◆ **Problem to solve**: Print the records below word for word, beginning with the first line and ending once the line containing "Given: Click the Write a review link" is printed.

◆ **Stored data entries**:
--- START ---

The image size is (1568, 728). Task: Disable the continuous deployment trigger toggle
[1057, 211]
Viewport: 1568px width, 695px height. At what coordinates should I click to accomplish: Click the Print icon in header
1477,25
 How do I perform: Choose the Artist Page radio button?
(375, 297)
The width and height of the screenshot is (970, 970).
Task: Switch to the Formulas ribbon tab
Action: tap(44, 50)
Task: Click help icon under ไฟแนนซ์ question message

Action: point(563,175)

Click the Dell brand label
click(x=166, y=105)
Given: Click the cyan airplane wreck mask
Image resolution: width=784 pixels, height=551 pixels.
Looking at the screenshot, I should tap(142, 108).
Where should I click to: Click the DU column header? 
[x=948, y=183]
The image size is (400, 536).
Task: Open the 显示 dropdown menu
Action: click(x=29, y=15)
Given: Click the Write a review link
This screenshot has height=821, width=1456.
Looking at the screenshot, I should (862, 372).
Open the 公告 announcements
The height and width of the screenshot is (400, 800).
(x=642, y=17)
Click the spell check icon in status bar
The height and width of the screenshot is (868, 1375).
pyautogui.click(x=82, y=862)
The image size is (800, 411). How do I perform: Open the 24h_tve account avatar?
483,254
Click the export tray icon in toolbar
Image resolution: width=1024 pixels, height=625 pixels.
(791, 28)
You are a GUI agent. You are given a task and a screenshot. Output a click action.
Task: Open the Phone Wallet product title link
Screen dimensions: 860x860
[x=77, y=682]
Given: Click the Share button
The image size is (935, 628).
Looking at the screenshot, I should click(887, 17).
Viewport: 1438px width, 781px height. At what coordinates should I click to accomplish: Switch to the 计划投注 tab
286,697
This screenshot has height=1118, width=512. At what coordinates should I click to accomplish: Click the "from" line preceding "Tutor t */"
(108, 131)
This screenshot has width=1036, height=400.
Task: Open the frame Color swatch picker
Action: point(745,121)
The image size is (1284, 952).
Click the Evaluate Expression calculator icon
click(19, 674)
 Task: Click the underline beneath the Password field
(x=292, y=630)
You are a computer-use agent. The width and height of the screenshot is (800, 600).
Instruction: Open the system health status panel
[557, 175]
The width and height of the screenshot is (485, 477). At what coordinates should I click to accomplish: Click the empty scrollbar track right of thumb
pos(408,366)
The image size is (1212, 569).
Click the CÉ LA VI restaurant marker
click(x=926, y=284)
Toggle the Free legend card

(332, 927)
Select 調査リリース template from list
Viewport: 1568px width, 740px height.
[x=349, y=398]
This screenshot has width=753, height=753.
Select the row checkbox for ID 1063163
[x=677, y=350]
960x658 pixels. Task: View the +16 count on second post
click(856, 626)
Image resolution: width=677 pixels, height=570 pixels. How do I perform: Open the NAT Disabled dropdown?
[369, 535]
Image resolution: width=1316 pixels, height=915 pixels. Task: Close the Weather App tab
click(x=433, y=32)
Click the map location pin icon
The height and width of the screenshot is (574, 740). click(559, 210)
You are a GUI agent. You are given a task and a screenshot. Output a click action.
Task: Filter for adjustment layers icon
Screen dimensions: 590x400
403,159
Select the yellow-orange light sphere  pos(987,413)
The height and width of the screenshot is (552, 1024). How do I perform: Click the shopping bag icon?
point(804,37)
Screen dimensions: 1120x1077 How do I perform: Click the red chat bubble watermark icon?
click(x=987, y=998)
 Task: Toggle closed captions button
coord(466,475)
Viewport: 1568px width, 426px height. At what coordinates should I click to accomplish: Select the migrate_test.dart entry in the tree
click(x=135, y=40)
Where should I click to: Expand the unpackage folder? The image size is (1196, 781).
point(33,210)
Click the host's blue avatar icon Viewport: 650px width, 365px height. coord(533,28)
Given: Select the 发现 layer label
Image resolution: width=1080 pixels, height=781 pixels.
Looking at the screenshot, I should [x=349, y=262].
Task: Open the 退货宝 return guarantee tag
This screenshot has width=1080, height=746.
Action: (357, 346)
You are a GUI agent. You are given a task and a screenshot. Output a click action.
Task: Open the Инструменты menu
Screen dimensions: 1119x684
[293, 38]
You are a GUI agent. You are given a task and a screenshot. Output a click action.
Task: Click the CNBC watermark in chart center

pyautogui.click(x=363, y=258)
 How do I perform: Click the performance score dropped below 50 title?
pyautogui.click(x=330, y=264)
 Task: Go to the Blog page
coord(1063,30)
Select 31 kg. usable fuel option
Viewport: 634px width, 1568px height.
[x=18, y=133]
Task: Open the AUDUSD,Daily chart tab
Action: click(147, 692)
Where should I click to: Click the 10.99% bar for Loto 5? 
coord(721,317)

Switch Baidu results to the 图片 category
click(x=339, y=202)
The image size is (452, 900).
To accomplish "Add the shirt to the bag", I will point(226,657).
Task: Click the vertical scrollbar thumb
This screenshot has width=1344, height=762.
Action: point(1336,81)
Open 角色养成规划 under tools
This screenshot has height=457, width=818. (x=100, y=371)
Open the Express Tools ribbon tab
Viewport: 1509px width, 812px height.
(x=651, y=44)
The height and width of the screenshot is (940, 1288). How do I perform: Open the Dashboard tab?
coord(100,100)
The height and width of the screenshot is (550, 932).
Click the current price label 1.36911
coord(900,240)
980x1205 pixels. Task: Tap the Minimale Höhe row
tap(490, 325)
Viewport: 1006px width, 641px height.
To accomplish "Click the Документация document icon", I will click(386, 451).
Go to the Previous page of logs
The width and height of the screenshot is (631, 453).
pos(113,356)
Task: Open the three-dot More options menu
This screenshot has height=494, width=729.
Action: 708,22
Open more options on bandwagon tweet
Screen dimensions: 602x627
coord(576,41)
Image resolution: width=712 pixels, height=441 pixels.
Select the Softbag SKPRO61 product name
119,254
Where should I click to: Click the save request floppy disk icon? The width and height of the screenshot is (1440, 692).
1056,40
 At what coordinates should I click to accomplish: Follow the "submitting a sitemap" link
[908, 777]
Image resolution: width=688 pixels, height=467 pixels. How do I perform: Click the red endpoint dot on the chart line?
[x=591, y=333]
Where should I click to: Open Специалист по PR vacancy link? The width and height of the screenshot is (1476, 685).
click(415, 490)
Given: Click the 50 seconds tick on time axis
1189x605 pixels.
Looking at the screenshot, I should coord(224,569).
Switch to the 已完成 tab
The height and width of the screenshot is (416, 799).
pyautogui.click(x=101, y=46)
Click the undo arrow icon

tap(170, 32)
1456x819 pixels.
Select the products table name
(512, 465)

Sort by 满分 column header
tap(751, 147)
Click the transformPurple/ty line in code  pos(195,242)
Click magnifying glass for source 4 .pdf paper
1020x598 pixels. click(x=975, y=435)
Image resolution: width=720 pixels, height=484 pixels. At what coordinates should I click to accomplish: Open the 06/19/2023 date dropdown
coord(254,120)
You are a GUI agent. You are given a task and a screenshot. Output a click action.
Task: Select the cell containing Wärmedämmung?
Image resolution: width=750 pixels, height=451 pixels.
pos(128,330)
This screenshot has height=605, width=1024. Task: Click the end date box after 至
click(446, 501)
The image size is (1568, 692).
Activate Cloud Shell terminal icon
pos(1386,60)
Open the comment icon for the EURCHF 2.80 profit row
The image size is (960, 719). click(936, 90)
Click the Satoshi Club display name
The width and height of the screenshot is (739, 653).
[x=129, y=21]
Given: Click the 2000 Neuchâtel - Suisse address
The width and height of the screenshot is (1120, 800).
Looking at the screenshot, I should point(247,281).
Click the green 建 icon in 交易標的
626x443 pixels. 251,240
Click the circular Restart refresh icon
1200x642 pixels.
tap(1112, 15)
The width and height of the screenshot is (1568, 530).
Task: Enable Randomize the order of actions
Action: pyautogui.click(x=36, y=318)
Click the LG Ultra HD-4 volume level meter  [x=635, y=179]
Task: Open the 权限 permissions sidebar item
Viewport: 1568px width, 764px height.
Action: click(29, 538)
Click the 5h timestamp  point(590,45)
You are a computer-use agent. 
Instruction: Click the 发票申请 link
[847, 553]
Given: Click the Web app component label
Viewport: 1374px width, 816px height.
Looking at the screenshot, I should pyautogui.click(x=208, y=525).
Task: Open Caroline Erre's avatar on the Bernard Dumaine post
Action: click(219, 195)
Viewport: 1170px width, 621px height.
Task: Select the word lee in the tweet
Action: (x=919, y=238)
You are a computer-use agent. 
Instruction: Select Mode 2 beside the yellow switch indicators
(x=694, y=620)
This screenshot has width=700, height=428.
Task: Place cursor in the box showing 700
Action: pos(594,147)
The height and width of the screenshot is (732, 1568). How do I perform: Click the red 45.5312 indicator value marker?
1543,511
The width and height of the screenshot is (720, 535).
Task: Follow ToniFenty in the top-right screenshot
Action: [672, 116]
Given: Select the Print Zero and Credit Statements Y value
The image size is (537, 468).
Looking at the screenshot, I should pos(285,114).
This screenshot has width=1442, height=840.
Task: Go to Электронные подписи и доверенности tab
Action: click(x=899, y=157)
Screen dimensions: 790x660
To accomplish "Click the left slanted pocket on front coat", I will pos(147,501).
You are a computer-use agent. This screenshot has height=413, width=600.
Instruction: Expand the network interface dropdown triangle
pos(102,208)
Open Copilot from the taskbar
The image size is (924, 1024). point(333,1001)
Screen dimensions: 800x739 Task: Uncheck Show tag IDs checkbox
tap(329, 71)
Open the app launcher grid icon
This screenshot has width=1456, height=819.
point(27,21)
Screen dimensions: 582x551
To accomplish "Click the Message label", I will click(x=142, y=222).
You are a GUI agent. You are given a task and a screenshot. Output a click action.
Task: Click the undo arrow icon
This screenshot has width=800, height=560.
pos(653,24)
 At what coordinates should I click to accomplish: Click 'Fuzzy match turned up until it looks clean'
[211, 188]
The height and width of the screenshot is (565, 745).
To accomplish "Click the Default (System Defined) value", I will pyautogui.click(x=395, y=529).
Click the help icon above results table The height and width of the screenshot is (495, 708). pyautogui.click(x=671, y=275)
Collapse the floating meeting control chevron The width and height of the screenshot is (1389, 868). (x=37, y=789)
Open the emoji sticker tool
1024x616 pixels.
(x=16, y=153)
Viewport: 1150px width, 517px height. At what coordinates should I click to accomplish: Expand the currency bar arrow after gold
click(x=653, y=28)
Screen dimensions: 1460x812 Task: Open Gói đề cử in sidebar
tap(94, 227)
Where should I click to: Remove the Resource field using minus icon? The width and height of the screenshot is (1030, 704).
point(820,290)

--- END ---

◆ **Task solution**:
The image size is (1568, 728). Task: Disable the continuous deployment trigger toggle
[1057, 211]
Viewport: 1568px width, 695px height. At what coordinates should I click to accomplish: Click the Print icon in header
1477,25
 How do I perform: Choose the Artist Page radio button?
(375, 297)
The width and height of the screenshot is (970, 970).
Task: Switch to the Formulas ribbon tab
Action: tap(44, 50)
Task: Click help icon under ไฟแนนซ์ question message

Action: point(563,175)

Click the Dell brand label
click(x=166, y=105)
Given: Click the cyan airplane wreck mask
Image resolution: width=784 pixels, height=551 pixels.
Looking at the screenshot, I should tap(142, 108).
Where should I click to: Click the DU column header? 
[x=948, y=183]
The image size is (400, 536).
Task: Open the 显示 dropdown menu
Action: click(x=29, y=15)
Given: Click the Write a review link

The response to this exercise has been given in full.